### TASK GOAL
Reproduce the records verbatim, beginning at the line that contains "Viewport: 1250px width, 518px" and stopping after the line that contains "(x=972, y=606)".
+===+
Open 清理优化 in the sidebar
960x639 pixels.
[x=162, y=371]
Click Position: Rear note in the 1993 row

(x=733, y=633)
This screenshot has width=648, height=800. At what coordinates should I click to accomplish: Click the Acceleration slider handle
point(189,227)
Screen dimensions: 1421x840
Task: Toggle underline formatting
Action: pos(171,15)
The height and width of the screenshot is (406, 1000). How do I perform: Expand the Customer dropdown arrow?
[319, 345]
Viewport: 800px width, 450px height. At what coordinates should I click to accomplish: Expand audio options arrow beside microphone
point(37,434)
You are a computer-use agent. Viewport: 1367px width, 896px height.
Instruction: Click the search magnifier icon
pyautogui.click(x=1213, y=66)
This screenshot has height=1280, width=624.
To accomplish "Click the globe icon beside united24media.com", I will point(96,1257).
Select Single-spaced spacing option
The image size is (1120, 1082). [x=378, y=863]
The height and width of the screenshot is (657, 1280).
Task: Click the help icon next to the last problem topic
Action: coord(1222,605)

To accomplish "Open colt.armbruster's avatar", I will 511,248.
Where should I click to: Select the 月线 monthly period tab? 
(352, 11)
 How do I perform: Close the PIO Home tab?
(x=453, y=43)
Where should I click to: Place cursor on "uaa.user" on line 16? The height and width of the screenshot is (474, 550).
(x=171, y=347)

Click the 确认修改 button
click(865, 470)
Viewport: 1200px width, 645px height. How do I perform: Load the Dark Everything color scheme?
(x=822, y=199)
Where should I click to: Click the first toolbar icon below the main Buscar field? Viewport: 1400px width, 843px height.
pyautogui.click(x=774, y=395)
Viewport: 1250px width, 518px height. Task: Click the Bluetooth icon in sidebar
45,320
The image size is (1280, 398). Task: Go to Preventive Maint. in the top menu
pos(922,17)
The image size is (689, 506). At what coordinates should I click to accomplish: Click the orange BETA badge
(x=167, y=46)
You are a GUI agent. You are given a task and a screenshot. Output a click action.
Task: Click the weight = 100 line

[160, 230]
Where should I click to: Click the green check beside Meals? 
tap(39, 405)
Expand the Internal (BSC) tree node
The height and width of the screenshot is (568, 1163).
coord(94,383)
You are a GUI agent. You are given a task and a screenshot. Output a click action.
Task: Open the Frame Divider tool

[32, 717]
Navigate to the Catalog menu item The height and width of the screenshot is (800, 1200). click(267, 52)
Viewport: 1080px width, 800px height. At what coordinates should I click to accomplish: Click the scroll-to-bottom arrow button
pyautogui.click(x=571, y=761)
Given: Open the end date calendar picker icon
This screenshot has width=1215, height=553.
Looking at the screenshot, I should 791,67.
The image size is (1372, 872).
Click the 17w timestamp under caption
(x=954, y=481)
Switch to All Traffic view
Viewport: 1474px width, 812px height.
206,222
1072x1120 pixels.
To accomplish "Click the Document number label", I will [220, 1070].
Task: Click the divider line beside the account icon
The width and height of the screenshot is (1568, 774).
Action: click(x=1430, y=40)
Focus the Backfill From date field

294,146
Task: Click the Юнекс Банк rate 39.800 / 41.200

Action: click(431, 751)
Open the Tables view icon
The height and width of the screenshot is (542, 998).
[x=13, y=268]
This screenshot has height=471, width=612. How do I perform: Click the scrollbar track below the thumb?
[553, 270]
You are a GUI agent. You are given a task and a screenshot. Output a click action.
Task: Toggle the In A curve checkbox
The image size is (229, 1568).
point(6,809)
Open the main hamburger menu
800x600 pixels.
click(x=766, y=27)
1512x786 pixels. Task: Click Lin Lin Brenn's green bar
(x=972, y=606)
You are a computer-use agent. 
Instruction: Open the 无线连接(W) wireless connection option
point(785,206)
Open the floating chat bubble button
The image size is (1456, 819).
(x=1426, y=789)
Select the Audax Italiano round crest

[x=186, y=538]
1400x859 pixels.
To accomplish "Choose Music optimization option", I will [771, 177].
+===+
### REPLY TO THE TASK
Viewport: 1250px width, 518px height. Task: Click the Bluetooth icon in sidebar
45,320
The image size is (1280, 398). Task: Go to Preventive Maint. in the top menu
pos(922,17)
The image size is (689, 506). At what coordinates should I click to accomplish: Click the orange BETA badge
(x=167, y=46)
You are a GUI agent. You are given a task and a screenshot. Output a click action.
Task: Click the weight = 100 line

[160, 230]
Where should I click to: Click the green check beside Meals? 
tap(39, 405)
Expand the Internal (BSC) tree node
The height and width of the screenshot is (568, 1163).
coord(94,383)
You are a GUI agent. You are given a task and a screenshot. Output a click action.
Task: Open the Frame Divider tool

[32, 717]
Navigate to the Catalog menu item The height and width of the screenshot is (800, 1200). click(267, 52)
Viewport: 1080px width, 800px height. At what coordinates should I click to accomplish: Click the scroll-to-bottom arrow button
pyautogui.click(x=571, y=761)
Given: Open the end date calendar picker icon
This screenshot has width=1215, height=553.
Looking at the screenshot, I should 791,67.
The image size is (1372, 872).
Click the 17w timestamp under caption
(x=954, y=481)
Switch to All Traffic view
Viewport: 1474px width, 812px height.
206,222
1072x1120 pixels.
To accomplish "Click the Document number label", I will [220, 1070].
Task: Click the divider line beside the account icon
The width and height of the screenshot is (1568, 774).
Action: click(x=1430, y=40)
Focus the Backfill From date field

294,146
Task: Click the Юнекс Банк rate 39.800 / 41.200

Action: click(431, 751)
Open the Tables view icon
The height and width of the screenshot is (542, 998).
[x=13, y=268]
This screenshot has height=471, width=612. How do I perform: Click the scrollbar track below the thumb?
[553, 270]
You are a GUI agent. You are given a task and a screenshot. Output a click action.
Task: Toggle the In A curve checkbox
The image size is (229, 1568).
point(6,809)
Open the main hamburger menu
800x600 pixels.
click(x=766, y=27)
1512x786 pixels. Task: Click Lin Lin Brenn's green bar
(x=972, y=606)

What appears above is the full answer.